Ms Tierney said the Warrnambool City Council and the Shires of Colac, Corangamite, Moyne, Glenelg and Southern Grampians would work together in partnership with Westvic Workforce, Community Connections, employers, training providers and employment services to resolve skill shortages in the electorate.
“The partnership will promote the region and its skilled vacancies to migrants from overseas and provide information and support services to employers on skilled migration.
“It will work with the Victorian Government’s Skilled Migration Program and the Federal Government Department of Immigration and Citizenship to target overseas migrants.
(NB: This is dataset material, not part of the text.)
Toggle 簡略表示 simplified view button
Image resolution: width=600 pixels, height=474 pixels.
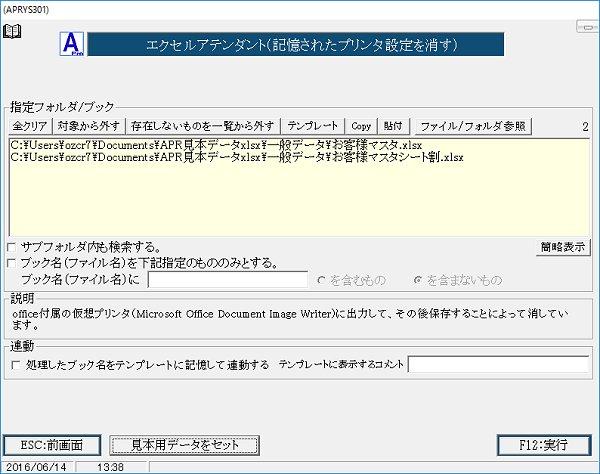click(563, 247)
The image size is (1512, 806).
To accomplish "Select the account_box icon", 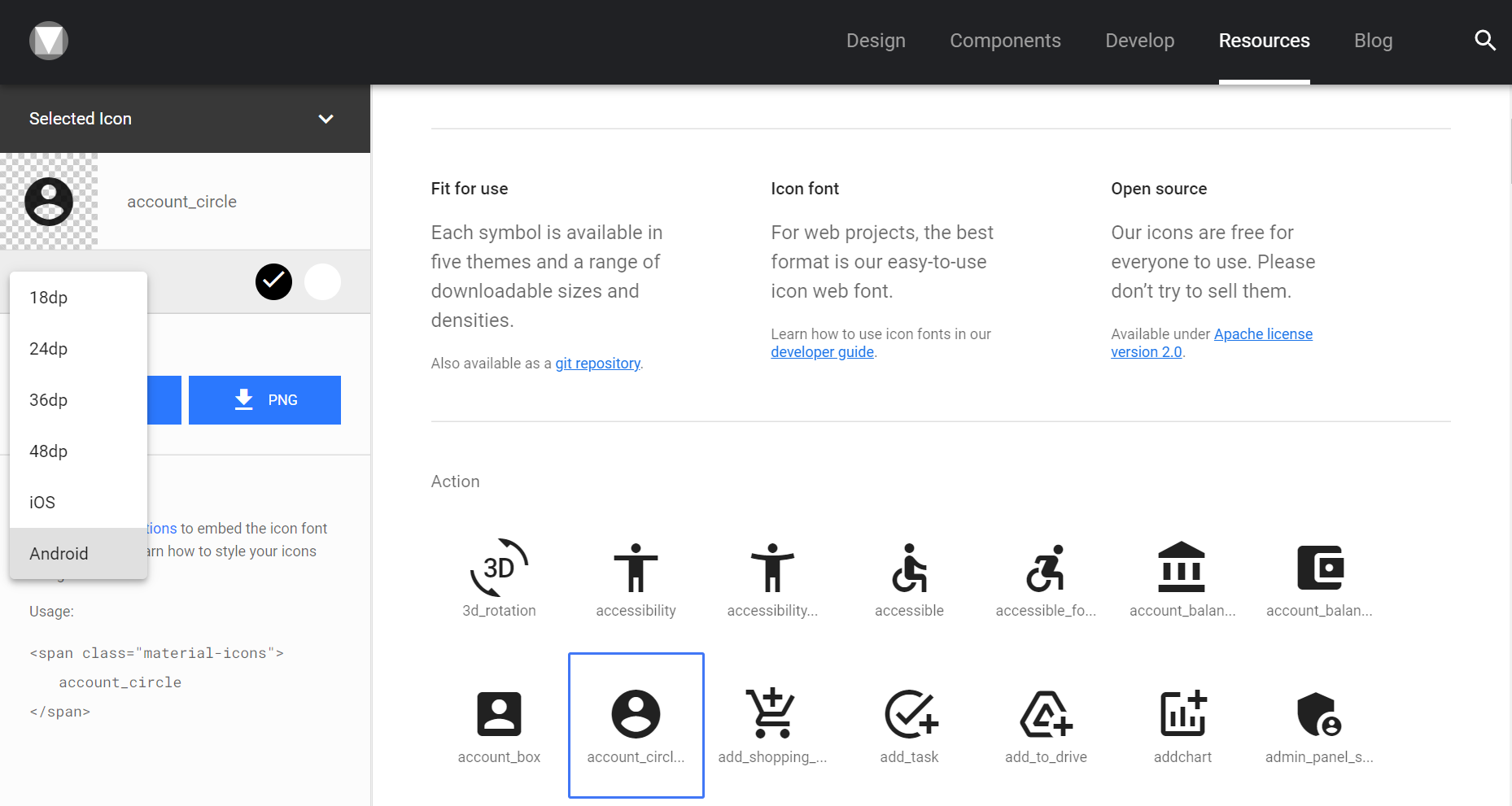I will [499, 715].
It will also encourage secondary migration from Melbourne and seek to persuade international students to consider working in Western Victoria.
“The partnership will help with job search training, provide information on qualification recognition and registration and link skilled migrants with relevant employers.
“Once potential migrants with the appropriate skills set are matched with relevant businesses and industries the partnership will seek to provide post employment support.”
Funding for Western Victoria is part of a $3.96 million skilled migration package announced recently by Minister for Skills and Workforce Participation, Jacinta Allan, under the Global Skills for Provincial Victoria program.
Ms Tierney said the program would build on the success of the Regional Migration Incentive Fund which successfully attracted more than 1600 skilled migrants and their families to regional Victoria since 2004.
“Global Skills for Provincial Victoria will help Victoria attract skilled migrants and their families – including doctors, scientists, accountants and teachers – to settle into new jobs in regional communities.
“This will boost regional populations and economic growth by filling skill shortages. Not only does this enrich local communities economically but it makes our regions more culturally diverse. By working together we can increase Victoria’s share of the nation’s intake of skilled and business migrants to 28.5 per cent by 2011 and sustain the growth of regional communities.
“Under the Brumby Government’s new skilled migration strategy, Victoria has seen an increase in the State’s share of Australia’s skilled migrants from 17.6 per cent in 1998-99, to 26.8 per cent today.”